How to Calculate Correlation Between Two Columns in Pandas?
Correlation is used to summarize the strength and direction of the linear association between two quantitative variables. It is denoted by r and values between -1 and +1. A positive value for r indicates a positive association and a negative value for r indicates a negative association. Let's explore several methods to calculate correlation between columns in a pandas DataFrame.
Using Series.corr()
corr() calculates the Pearson correlation coefficient between two individual columns (Series) in a pandas DataFrame. It’s simple and quick when you want to check the correlation between just two variables.
import pandas as pd
data = pd.DataFrame({
'math_score': [85, 78, 92, 88, 76],
'science_score': [89, 81, 94, 90, 80],
'english_score': [78, 75, 85, 80, 72],
'history_score': [70, 68, 80, 72, 65]
})
corr = data['math_score'].corr(data['science_score'])
print(corr)
Output
0.9931532689569343
Explanation: This code computes the correlation coefficient between math and science scores, a value between -1 and +1 that measures the strength and direction of their linear relationship. +1 indicates a perfect positive correlation, -1 a perfect negative and 0 means no linear correlation.
Using Dataframe.corr()
Dataframe corr() computes the correlation matrix for all numeric columns in the DataFrame. It returns pairwise correlation coefficients between all columns, making it easy to see relationships across multiple variables at once.
import pandas as pd
data = pd.DataFrame({
'math_score': [85, 78, 92, 88, 76],
'science_score': [89, 81, 94, 90, 80],
'english_score': [78, 75, 85, 80, 72],
'history_score': [70, 68, 80, 72, 65]
})
res = data.corr()
print(res)
Output

Explanation: This code calculates the correlation matrix for all numeric columns in the dataframe, showing the pairwise correlation coefficients between each subject's scores. Each value ranges from -1 to +1, indicating the strength and direction of the linear relationships among the columns.
Using numpy.corrcoef()
corrcoef() from the NumPy library calculates the Pearson correlation coefficient matrix between two arrays. It is useful when working directly with NumPy arrays or when pandas is not required.
import numpy as np
import pandas as pd
data = pd.DataFrame({
'math_score': [85, 78, 92, 88, 76],
'science_score': [89, 81, 94, 90, 80],
'english_score': [78, 75, 85, 80, 72],
'history_score': [70, 68, 80, 72, 65]
})
corr = np.corrcoef(data['math_score'], data['english_score'])[0, 1]
print(corr)
Output
0.976632340152094
Explanation: This code calculates the Pearson correlation coefficient between math and English scores using NumPy’s corrcoef function. It returns a value between -1 and +1 that measures the strength and direction of the linear relationship between these two columns.
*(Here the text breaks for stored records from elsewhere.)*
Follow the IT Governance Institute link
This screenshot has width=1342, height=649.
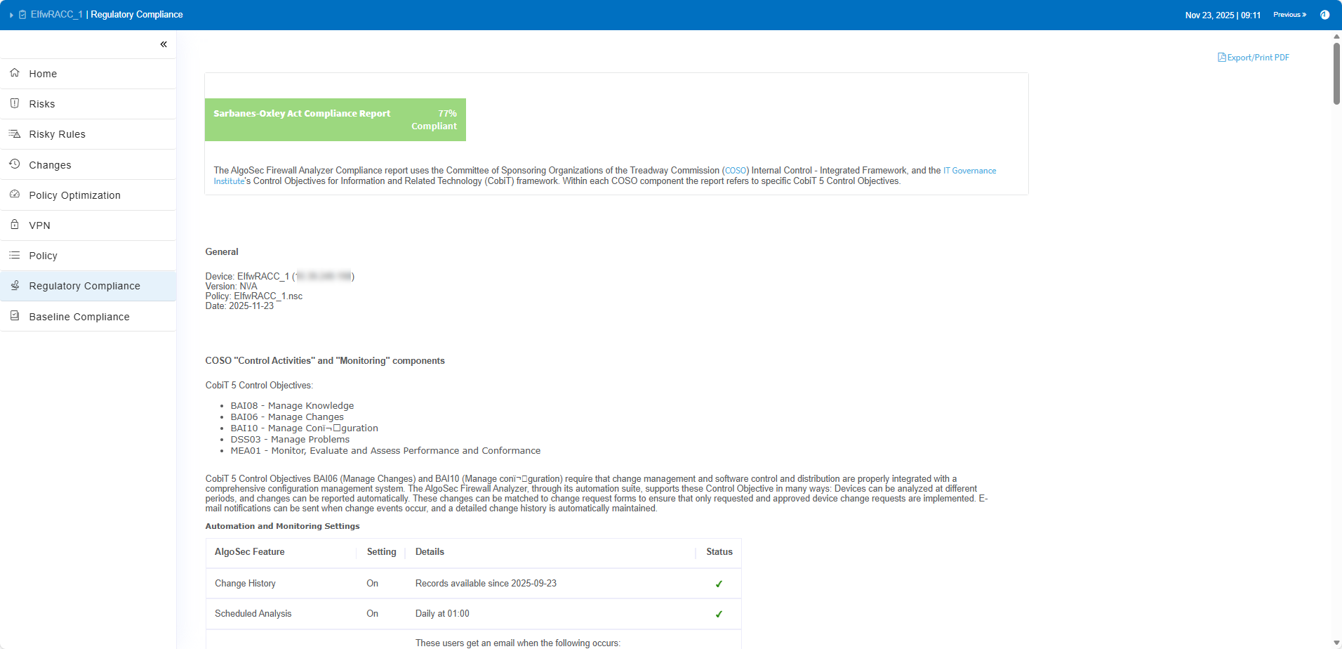click(969, 171)
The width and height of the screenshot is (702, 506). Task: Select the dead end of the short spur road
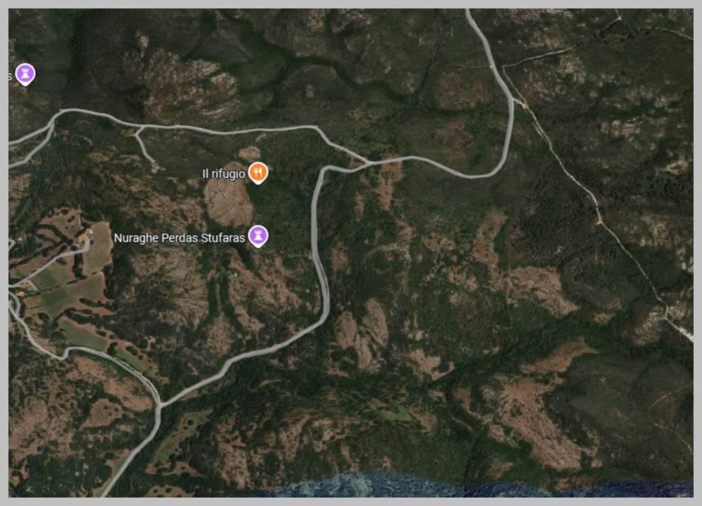click(x=155, y=167)
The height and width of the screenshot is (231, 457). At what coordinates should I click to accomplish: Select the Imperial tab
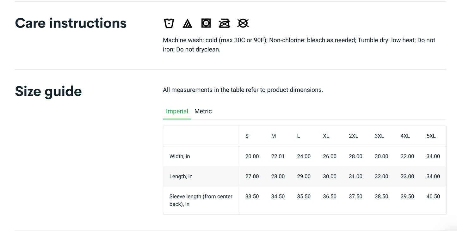pyautogui.click(x=177, y=111)
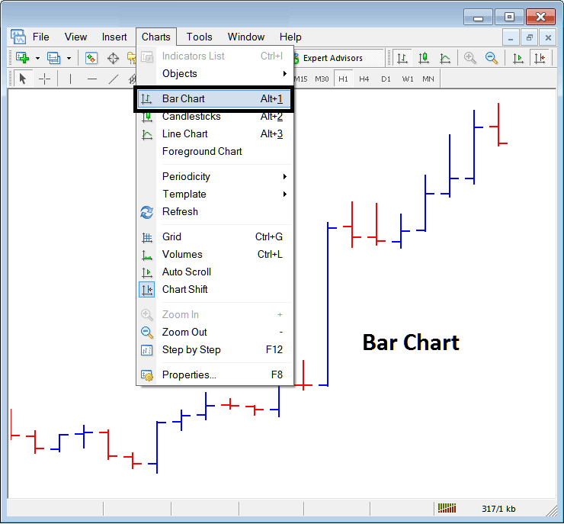
Task: Switch to the H4 timeframe button
Action: (364, 79)
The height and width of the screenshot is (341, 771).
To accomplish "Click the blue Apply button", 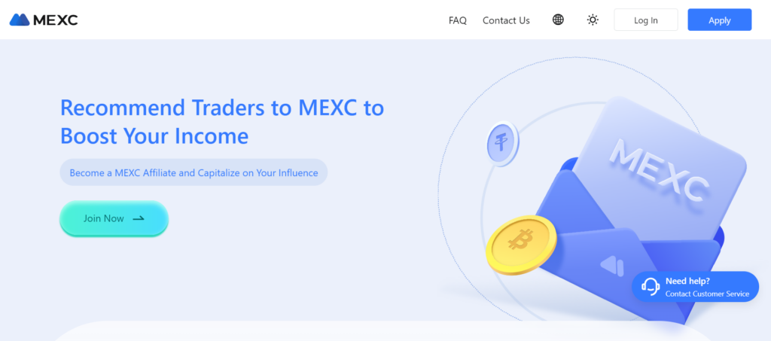I will tap(719, 20).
Using scipy.stats.pearsonr()
This function calculates the Pearson correlation coefficient along with the p-value to test the hypothesis of no correlation. It is helpful if you want to know both the strength of the correlation and its statistical significance.
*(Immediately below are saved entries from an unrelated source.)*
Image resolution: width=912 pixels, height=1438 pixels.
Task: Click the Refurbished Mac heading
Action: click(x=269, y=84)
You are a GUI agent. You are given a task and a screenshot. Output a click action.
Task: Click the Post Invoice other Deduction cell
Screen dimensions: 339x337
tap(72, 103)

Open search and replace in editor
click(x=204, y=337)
from scipy.stats import pearsonr
import pandas as pd
data = pd.DataFrame({
'math_score': [85, 78, 92, 88, 76],
'science_score': [89, 81, 94, 90, 80],
'english_score': [78, 75, 85, 80, 72],
'history_score': [70, 68, 80, 72, 65]
})
corr, p_value = pearsonr(data['science_score'], data['history_score'])
print(corr)
print(p_value)
Output
0.9045939369328619
0.03486446724084317
Explanation: This code calculates the Pearson correlation and p-value between science and history scores, showing their linear relationship and its statistical significance.